* PROBLEM REQUIREMENTS
Duplicate the listing below, starting with the line that contains "This screenshot has" and going on through the line that contains "(894, 381).", with both of those lines included. Leave the pictures out of your answer.

* RECORDS SUPPLIED
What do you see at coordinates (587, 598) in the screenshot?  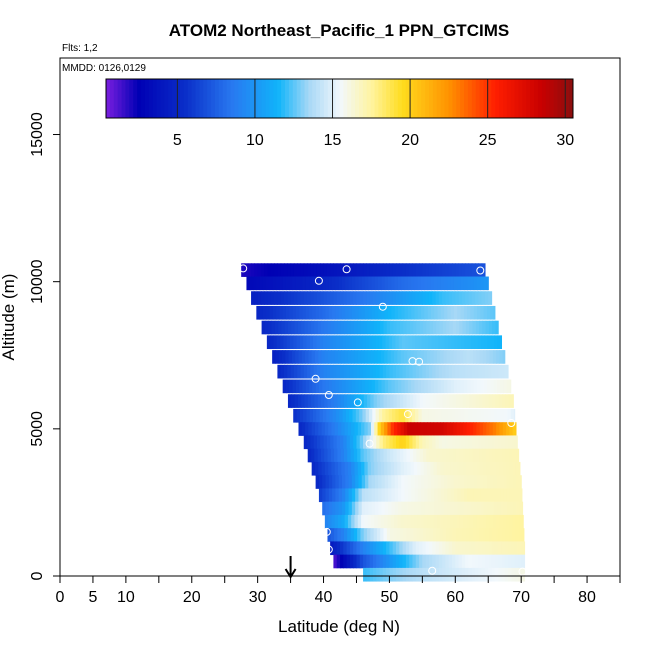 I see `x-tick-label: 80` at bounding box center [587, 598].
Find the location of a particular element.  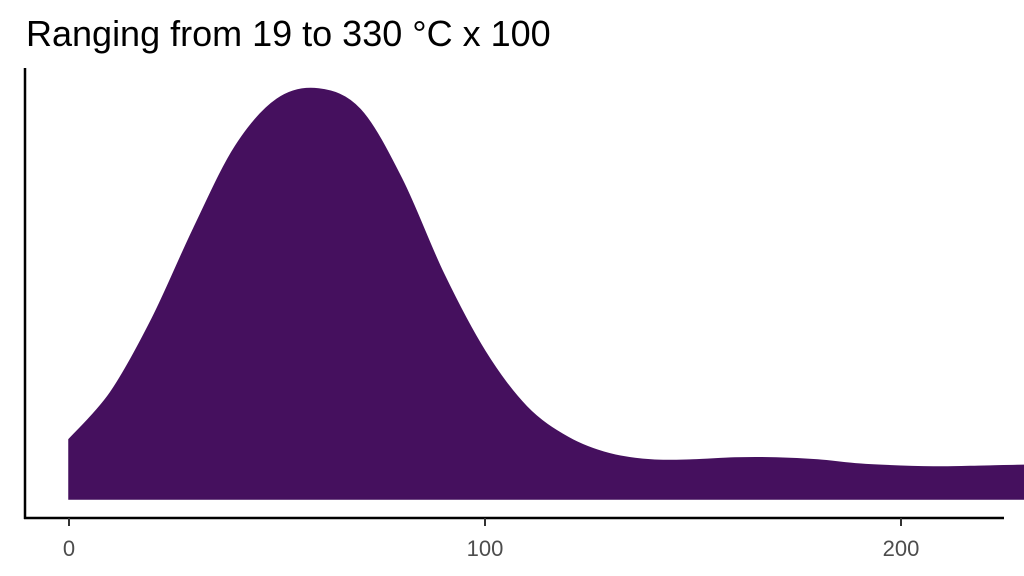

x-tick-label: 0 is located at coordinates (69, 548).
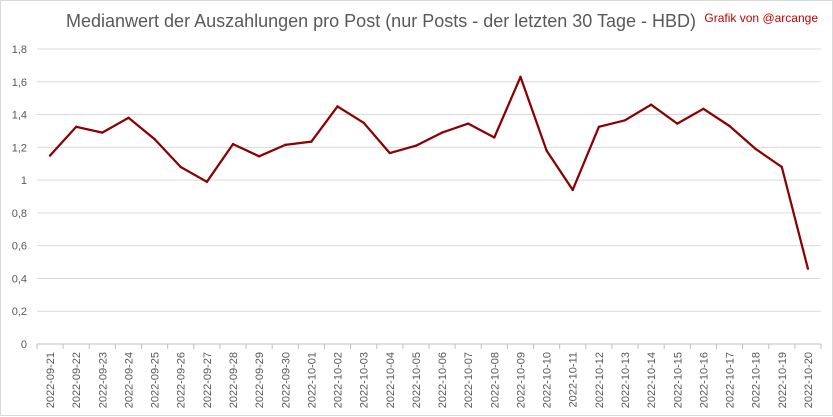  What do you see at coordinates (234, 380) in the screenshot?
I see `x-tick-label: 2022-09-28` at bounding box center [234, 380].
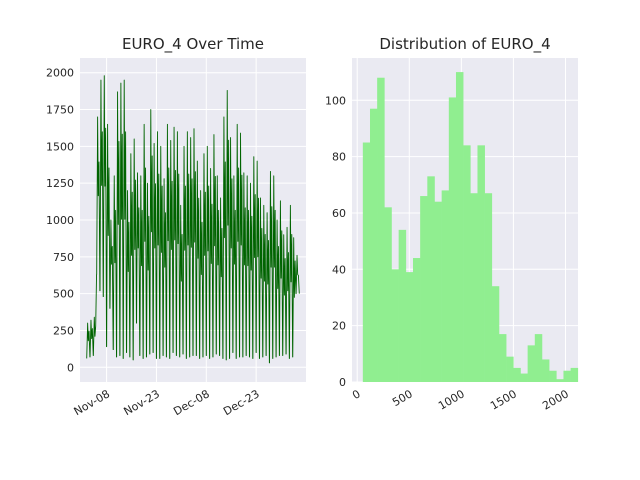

--

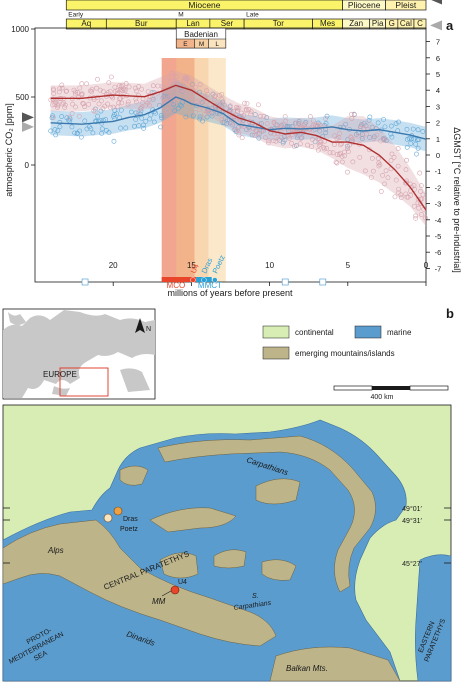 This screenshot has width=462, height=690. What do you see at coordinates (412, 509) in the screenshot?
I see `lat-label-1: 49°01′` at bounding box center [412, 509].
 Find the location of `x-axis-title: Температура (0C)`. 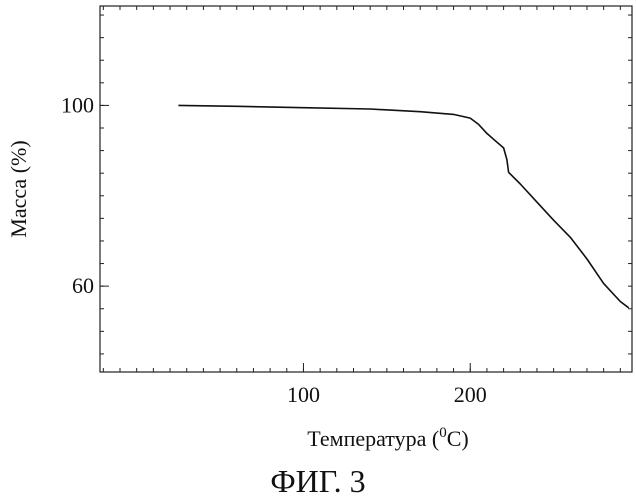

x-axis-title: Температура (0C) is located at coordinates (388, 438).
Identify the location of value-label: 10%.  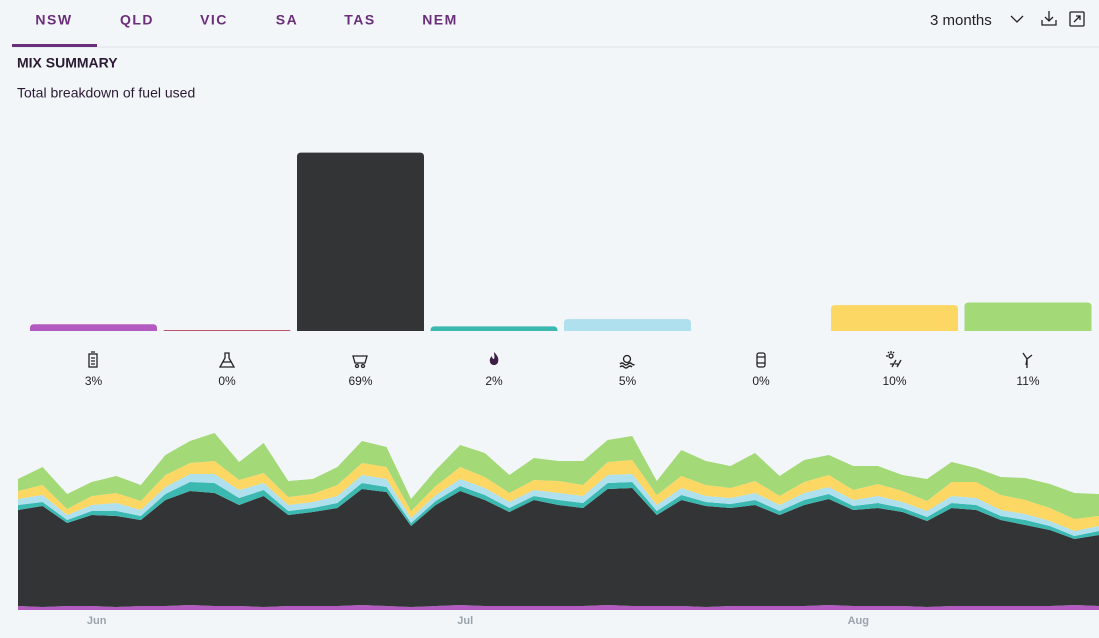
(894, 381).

* * *

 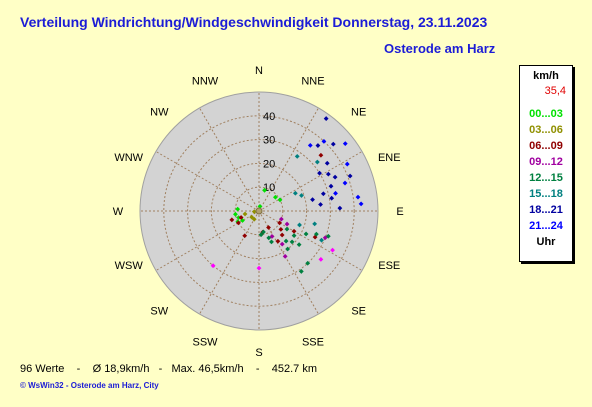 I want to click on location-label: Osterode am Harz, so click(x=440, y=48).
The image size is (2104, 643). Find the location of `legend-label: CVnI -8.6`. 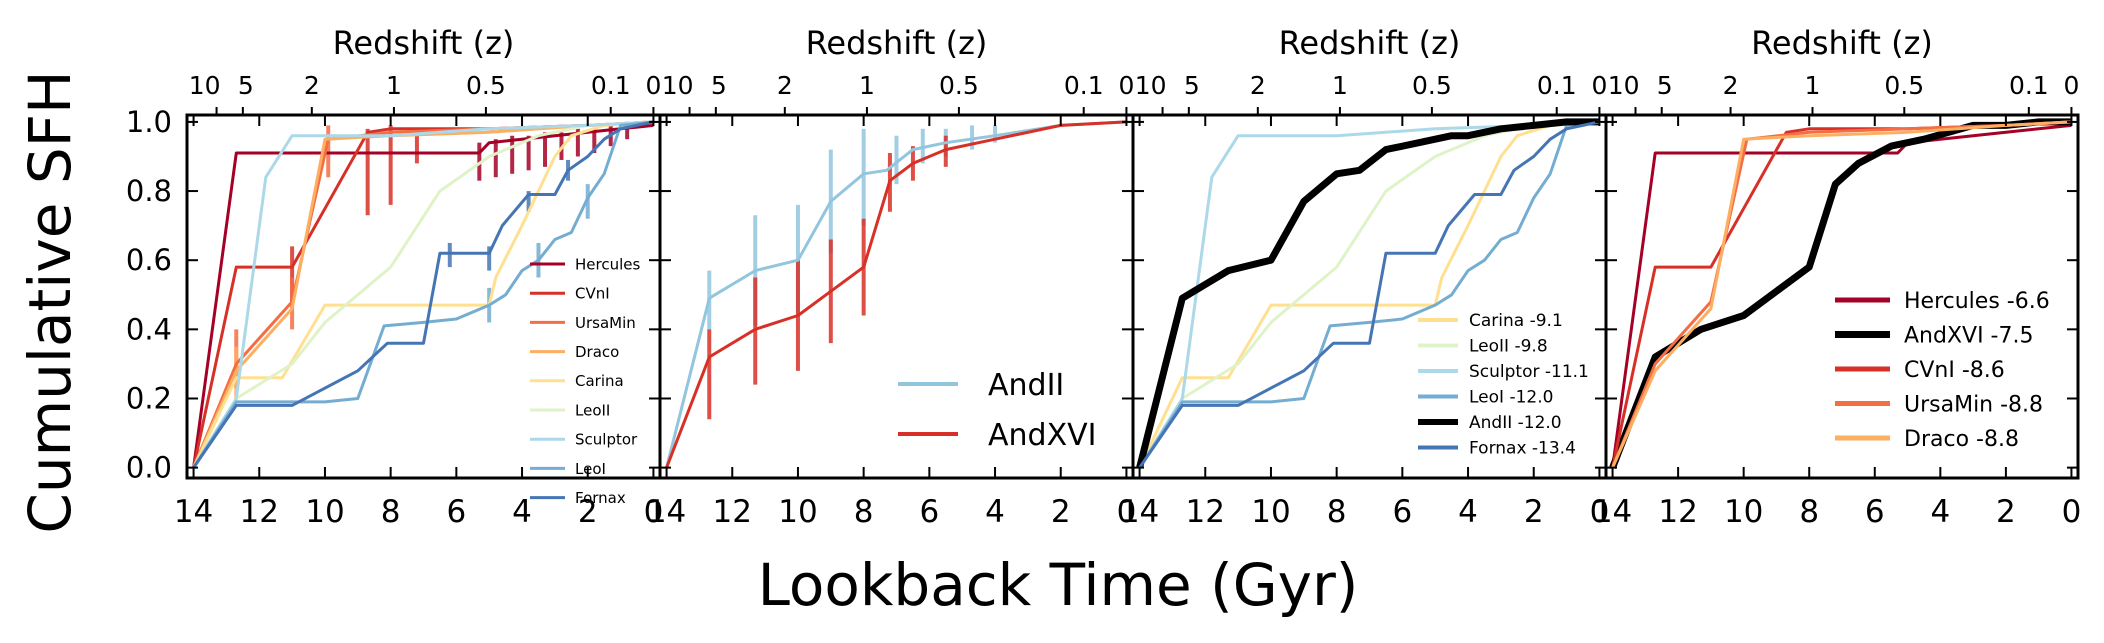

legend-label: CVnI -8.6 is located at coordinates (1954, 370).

* OUTPUT OF THE TASK
 This screenshot has width=462, height=690. What do you see at coordinates (412, 509) in the screenshot?
I see `lat-label-1: 49°01′` at bounding box center [412, 509].
 Find the location of `x-axis-title: Температура (0C)`. 

x-axis-title: Температура (0C) is located at coordinates (388, 438).
Identify the location of value-label: 10%.  
(894, 381).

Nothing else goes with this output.